→ Task goal:
From the entries below, reproduce exactly the line containing "Task: Click the Update application button", the line containing "This screenshot has height=1120, width=1077.", and every line in between, with nothing added.

→ Data for this exercise:
- - - -

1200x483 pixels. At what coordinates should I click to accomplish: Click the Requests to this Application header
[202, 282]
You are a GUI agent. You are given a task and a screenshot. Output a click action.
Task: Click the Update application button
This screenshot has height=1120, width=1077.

- - - -

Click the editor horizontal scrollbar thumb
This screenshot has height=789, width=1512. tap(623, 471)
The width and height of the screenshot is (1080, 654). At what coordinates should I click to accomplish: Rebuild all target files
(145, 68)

- - - -

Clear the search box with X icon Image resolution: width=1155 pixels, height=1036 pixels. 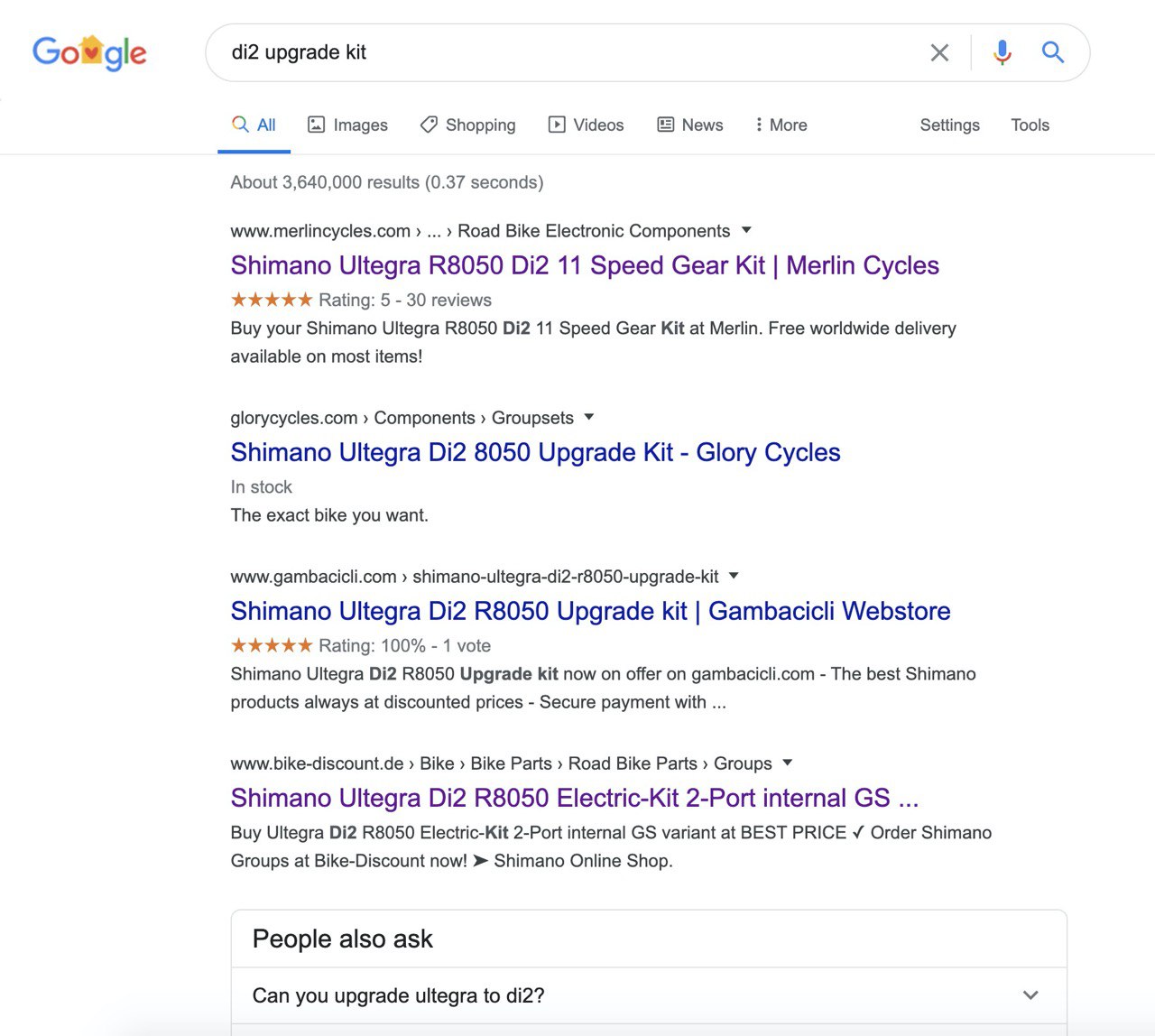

- - - -

→ Task response:
Task: Click the Update application button
This screenshot has height=1120, width=1077.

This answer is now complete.